Lokalen van jeugdhuizen, sportverenigingen, studentenverenigingen, muziekverenigingen … kunnen ook slachtoffer worden van diefstal.
Er zijn ook een aantal duidelijke risico-periodes voor dit type diefstallen, namelijk periodes van lange inactiviteit. Denk maar aan de blokperiode voor een jeugdhuis, weekdagen voor een jeugdhuis, de sportstop voor een sportvereniging …
De buit kan erg variëren: geld, drank, sigaretten, elektronica, spullen met weinig geldelijke waarde maar wel met grote emotionele waarde … Maar vaak is er veel meer schade voor de vereniging dan buit voor de dief.
Om je lokaal te beveiligen tegen inbrekers (externe dieven) mag je uitgaan van deze twee principes:
- Een dief heeft schrik voor geluid en licht.

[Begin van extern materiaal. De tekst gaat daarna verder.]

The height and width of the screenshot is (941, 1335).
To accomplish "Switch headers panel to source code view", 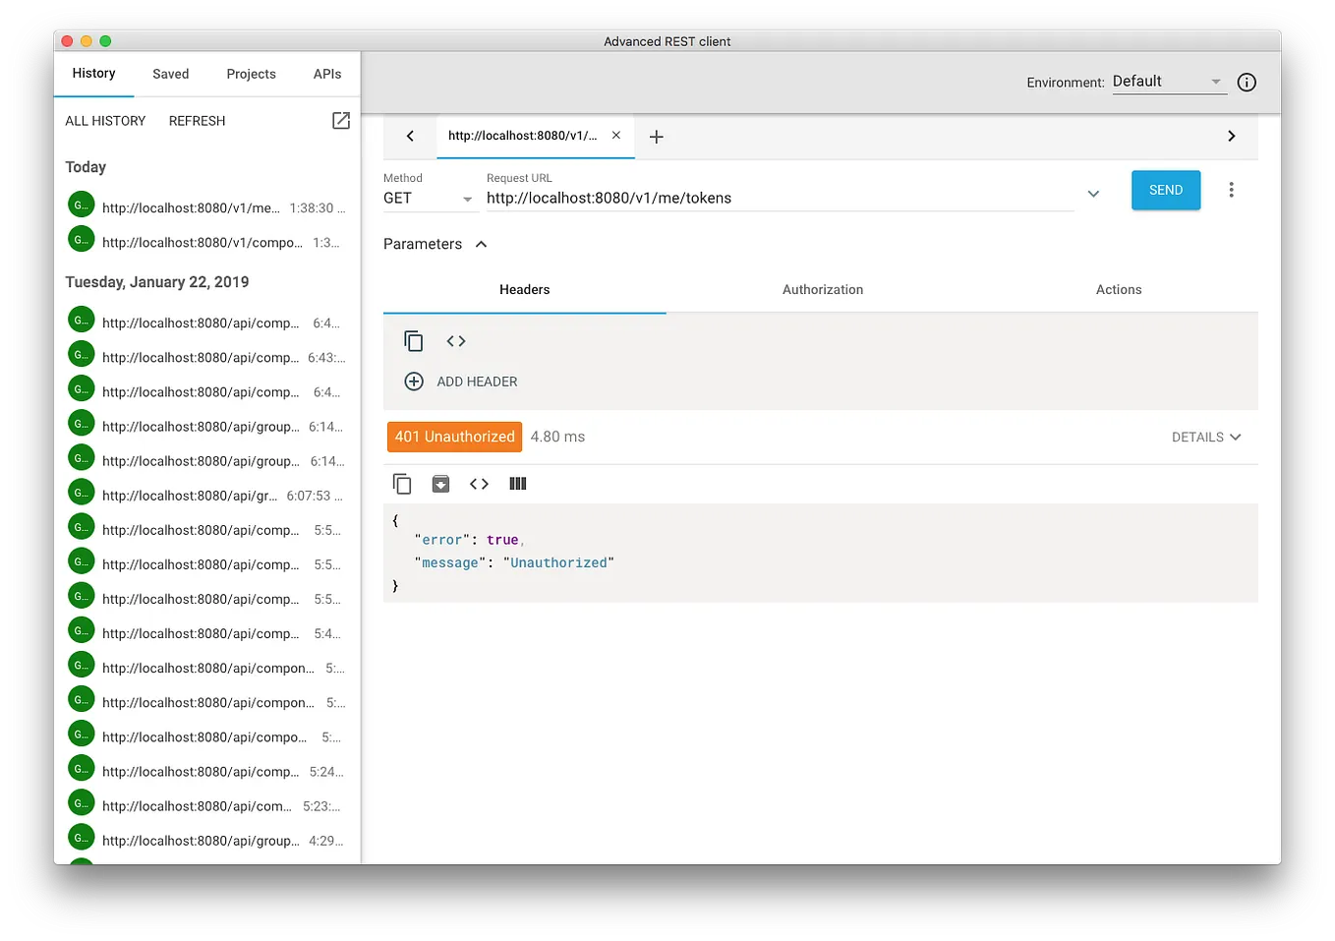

Een dief wil absoluut niet gezien worden en heeft dus schrik voor geluid en licht. Buren kunnen daarom een oogje in het zeil houden. Waarom vraag je een buur met een hondje niet om op risicomomenten een extra wandelingetje rond je lokaal te doen? Denk ook na over schriklichten die zeker zijn nut kunnen bewijzen.
- Vandalisme trekt ongenodigde gasten aan
Een lokaal met een onverzorgde buitenomgeving zoals veel rondslingerend materiaal, een gebroken raam, graffiti op de voordeur … zal vandalisme en dieven aantrekken.
Diefstallen uit lokalen van verenigingen kunnen niet alleen gebeuren door externen, maar ook door internen. Het type dader herken je vaak aan de buit die mee genomen wordt. Interne dieven hebben het vaak gemunt op drank, geld of elektronica, omdat ze bijvoorbeeld weten waar alles zit en er zeer goed van op de hoogte zijn dat er bijvoorbeeld nooit een stockcontrole gedaan wordt omdat er geen zicht is op hoeveel sleutels circuleren van de voorraadkamer.
Veel eindverantwoordelijkheden bij een verenigingen zoals sluitdiscipline, sleutelbeheer en goed beheer van het lokaal zelf liggen dus bij meerdere personen, namelijk het bestuur, waardoor het soms onduidelijk wordt wie deze taken opneemt. En op momenten van chaos slaat een dief uiteraard het liefst toe.